Republicans press for change in how CBO tallies cost of legislation
The 119th Congress is seated and getting on with the business of governing, with tax policy at or near the top of the agenda. But extending the expiring provisions of the 2017 Tax Cuts and Jobs Act, which the GOP wants to do, looks like it would cost about $4 trillion over the 10-year period the Congressional Budget Office likes to use in its estimates.
But many Republican officeholders don’t love that number, so some are pushing for the CBO to change its math.
One way to make an expensive piece of legislation look cheaper — on paper, at least — is a practice called dynamic scoring.
Normally when the Congressional Budget Office is “scoring” the cost of legislation, “CBO takes into account how individuals would respond to policies, but they don’t take into account the effect on the larger economy,” said Chris Towner of the Committee for a Responsible Federal Budget, a Washington think tank.
“But the way that tax cuts, especially, work and especially changes in tax policy that are very large, is they do affect the broader economy quite a bit,” he said.
So groups like the Republican House Freedom Caucus want estimates of economic growth to be factored in, offsetting some of the cost.
“Dynamic scoring is a way of estimating the costs of tax cuts by taking into account the feedback effects that tax cuts have on the economy,” said Philip Rocco, a political science professor at Marquette University.
The problem with this strategy, Rocco argued, is that if politicians still don’t like the number that comes out, they’ll complain that the scoring wasn’t dynamic enough and again dismiss the cost.
Another way to change the price tag on a bill? Act like it doesn’t have one by asking the CBO to base its cost estimates on current policy, with tax cuts in place, rather than post-expiration numbers.

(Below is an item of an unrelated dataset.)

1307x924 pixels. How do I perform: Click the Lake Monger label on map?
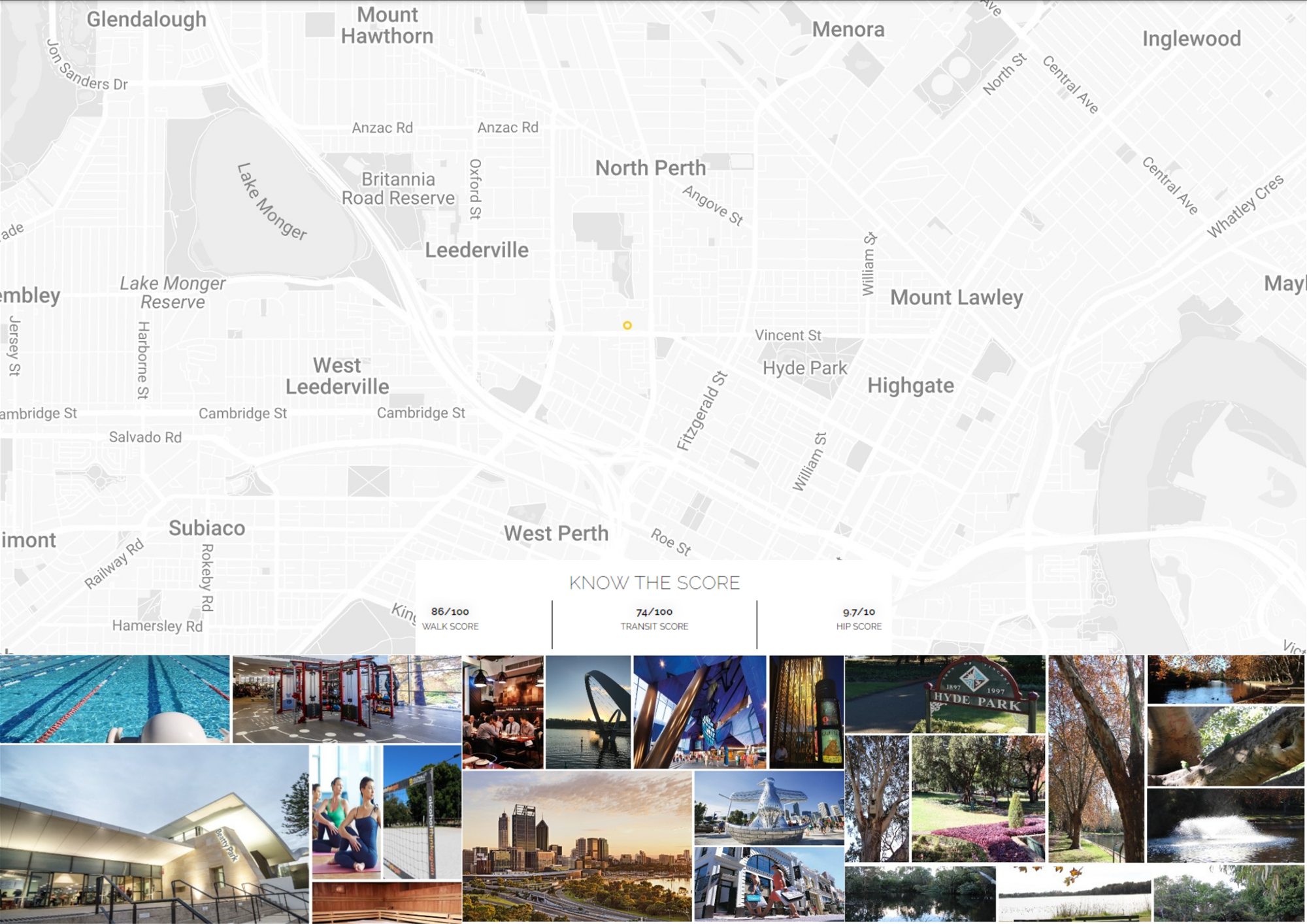pyautogui.click(x=271, y=202)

“Members of Congress who are about to vote for legislation that would make deficits bigger don’t want to admit that,” said former CBO Director Douglas Elmendorf, now a Harvard University professor.
He said he gets why this is attractive.
“If they can get CBO to produce some report that sort of calls a big number a small number or zero, then that avoids their having to admit publicly that what they’re doing is making the deficit bigger,” he said.
But it’s risky for Congress to push CBO to change its math just because they don’t like the numbers, Elmendorf said.